Another PTT-member mentioned that it is important that in prospective trials participants are informed clearly about the consequences if they choose to participate a trial. Most informed consent letters or trial brochures do not mention the practical aspects which are after all very relevant for patients.

Quote P4: ‘As a PI [Principal Investigator] you can create a slick brochure and all, or even mention the inclusion and exclusion criteria on internet. But if for example it is not explicitly stated that during the entire trial you are not allowed to go on holiday, then this is useless. And while an investigator.. will probably not think of such limitations, but from a patient’s perspective such limitations are very important.’

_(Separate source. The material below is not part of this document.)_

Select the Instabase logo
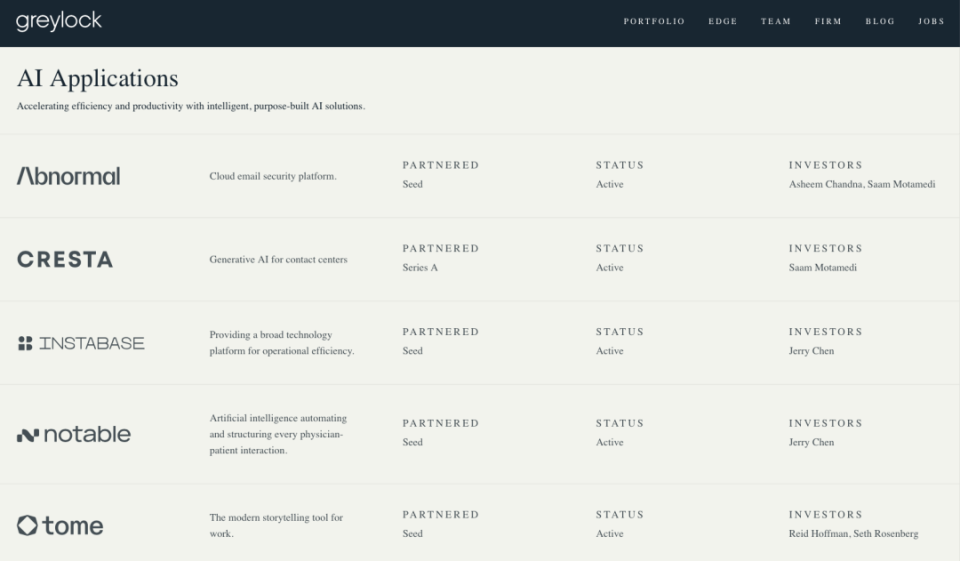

Participating in a trial as the only option for treatment

For many patients, specifically patients with a rare disease that is life threatening and/or for which no treatment is available yet, a trial is a source of hope, according to the PTT-members. A trial gives patients the opportunity to receive a treatment that would otherwise not be available to them. When a treatment could mean the difference between life or death, they feel that they have no choice but to participate in trials, and they are willing to accept almost any terms.

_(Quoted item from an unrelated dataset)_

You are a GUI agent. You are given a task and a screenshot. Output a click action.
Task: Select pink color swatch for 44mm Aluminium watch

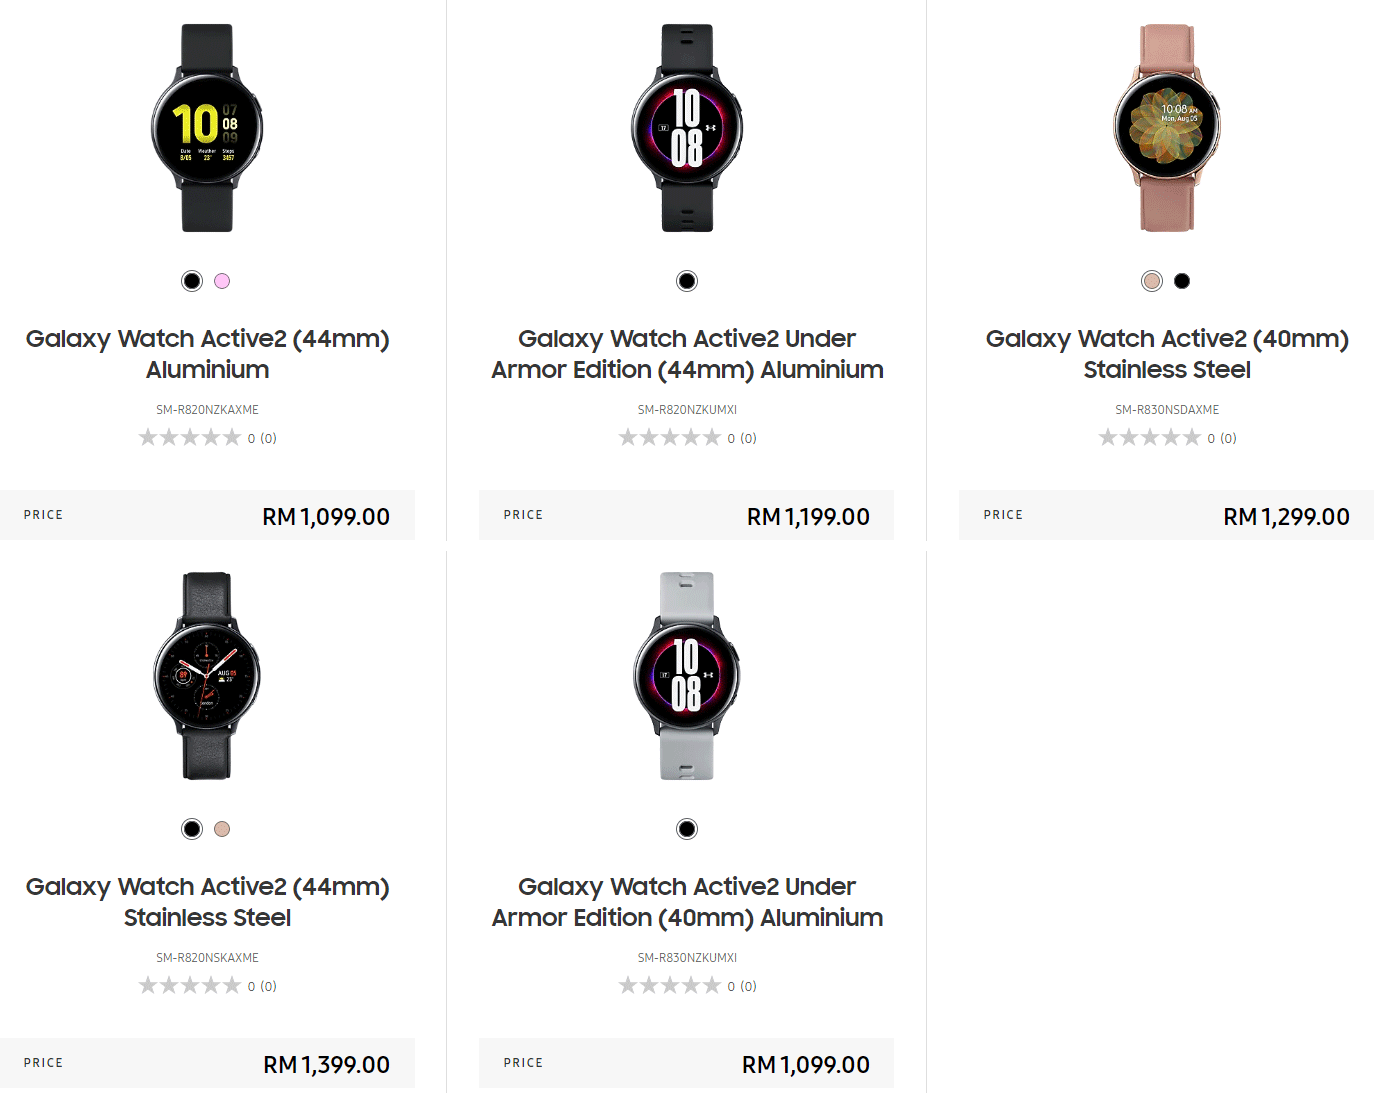pyautogui.click(x=222, y=281)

Quote P9: ‘it was just an academic experiment.. But we knew exactly what we were doing and we felt that, you know, it was a good choice, because there was no other choice. He was going to die.’

Quote P3: ‘As a patient, in a way you are dependent and vulnerable. That is of course.. that’s the point. Because everyone also knows that in fact you have little choice. Right, so it is not.. it all sounds very good of course, you have to give consent and all, but actually you have no choice. So you are inclined to consent to practically anything.’

Most of the PTT-members mentioned that before deciding on participating in a trial, they make a risk-benefit assessment. Does the risk of participating outweigh the possible advantages? These advantages may be individual advantages, but also advantages for the patient group.

Quote P8: ‘Actually, participating in a trial is inherently a benefit risk, you see, it’s also simply a trade-off and you think like.. and it doesn’t even have to be to your own benefit. Because you think: well, this is really worthwhile, this makes sense, this will yield something for the group and I’m not at too much risk, so I think that mostly that will be the most important consideration.’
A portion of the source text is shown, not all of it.